Do speed cameras really cut accidents?
- Published
Motorists in Oxfordshire might feel a little more free with the accelerator from Tuesday as the council was due to switch off its fixed speed cameras. The move is angering some safety campaigners, but others say it will have little impact on accident figures.
For many motorists there are few things that get their annoyance levels revving more than the dreaded speed camera.
Ever since the devices started to sprout beside Britain's roads in 1992, they have been public enemy number one for numerous drivers.
It's hard to exaggerate how divisive these jutting luminous boxes have become. Safety campaigners argue passionately that they are life-savers, forcing drivers to keep within prescribed speed limits. Yet many motorists believe they are more about raising money for government - which gets all the fines they raise - than reducing risk.
Now, 18 years, 6,000 cameras, and an estimated £100m in fines later, speed cameras could be nearing the end of the road - at least in England and Wales.
The ultimatum comes after Downing Street announced it would be cutting the road safety budgets it gives to English and Welsh local authorities by 40%, as part of its wider efforts to reduce public spending.
Road Safety Minister Mike Penning said at the weekend that this cut - which specifically ends central funding for fixed speed cameras - was "another example of this government delivering on its pledge to end the war on the motorist".
As a result of the reduced funding, Oxfordshire County Council is expected to confirm on Tuesday that it will end its spending on all its speed cameras, resulting in the 72 fixed and 89 mobile speed camera vans it funds across the county being withdrawn.
With a number of other local authorities saying they are likely to follow suit, the key questions are whether speed cameras have been successful in reducing road traffic accidents, and if we may now see a rise in such incidents.
'Serious danger'
Thames Valley Safer Roads Partnership, the organisation that operates the speed cameras in Oxfordshire on behalf of the council, has already said it fears a big increase in accidents.
"There's a serious danger we will see an increase in casualties," says its communication manager Dan Campsall. "We may be counting the cost of this in terms of bodies."
Figures from the partnership appear to back up this claim.
They show that at the 212 fixed camera sites across the wider Thames Valley region - which also includes Buckinghamshire and Berkshire - there was a 38% drop in vehicle collisions.
This is when you compare the three years before each camera was put in place with the most recent three years.
The chart below shows that in the 11 years between 1998 and 2008, a time during which speed cameras proliferated, the number of road deaths remained fairly constant. However, there was a cut in serious injuries - although opponents of speed cameras will say this is largely down to other factors, such as better safety standards in new cars.
Statistics from Swindon Borough Council also appear to contradict those from Thames Valley.
Swindon switched off all its fixed speed cameras a year ago, saying they weren't an effective tool in cutting road traffic accidents as only 6% were caused by people speeding, and that accident levels were actually rising across the borough.
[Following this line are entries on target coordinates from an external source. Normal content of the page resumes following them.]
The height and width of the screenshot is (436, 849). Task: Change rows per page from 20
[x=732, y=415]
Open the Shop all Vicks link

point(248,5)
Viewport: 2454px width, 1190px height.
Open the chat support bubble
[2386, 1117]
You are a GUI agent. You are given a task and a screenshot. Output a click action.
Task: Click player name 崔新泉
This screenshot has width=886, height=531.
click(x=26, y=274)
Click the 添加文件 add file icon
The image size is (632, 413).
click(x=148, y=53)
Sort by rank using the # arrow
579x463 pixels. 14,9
The council said it would instead target its road safety funds at "accidents at junctions, at night, among younger drivers, and on rural roads".
A spokesman for Swindon council says that in the first six months after the cameras were switched off accident numbers across their sites "remained the same".
While he admits "this is too short a period to draw any meaningful conclusions", he adds:"However, warnings that accidents and casualties would immediately rocket after the cameras were switched off have so far been proved wrong".
'Wider problem'
The RAC Foundation motoring think tank says speed cameras should not be treated in isolation, and that "the broader problem is the slashing of the [entire] road safety budget".
Stephen Glaister, director of the RAC Foundation, adds: "The roads minister Mike Penning says he hopes councils will now focus on other ways of reducing road casualties, but how can they do anything if the cash to do it with is not available?"
"For example, if the government [still] believes speed limits are a good thing then who is going to enforce them? Certainly not the police who also face a large reduction in resources and manpower."
However, if Oxfordshire does go ahead and end funding for all its fixed and mobile speed cameras, it will be the police that has to fill the gap with mobile hand-held speed detectors, as these are both operated and funded directly by police forces.
Turning his attention to alternatives to speed cameras, Mr Glaister is cautious about the long-term effectiveness of electronic signs that flash up how fast people are driving - so-called speed indicator devices.
"The experience in London is that they do slow traffic to start with, but as motorists become more used to them then speeds increase again," he says.
'Appalled'
For Julie Townsend, deputy chief executive of road safety charity Brake, getting rid of speed cameras is "madness".
"I am appalled that Oxfordshire is threatening to do this," she says. "Speed cameras are a proven and cost-effective way of reducing deaths and injuries on the roads by controlling speed.
"Any reduction in the number of cameras is a real backward step in road safety terms."
Ms Townsend points to a 2004 report by University College of London which, studying 4,000 speed cameras over a three-year period, found a 42% reduction in deaths and serious injuries at their locations.
"Aside from the safety question, removing speed cameras also doesn't make any economic sense," she says.
"Not only do road deaths and injuries cause untold trauma to victims and their relatives, the cost is enormous for the emergency services and the NHS."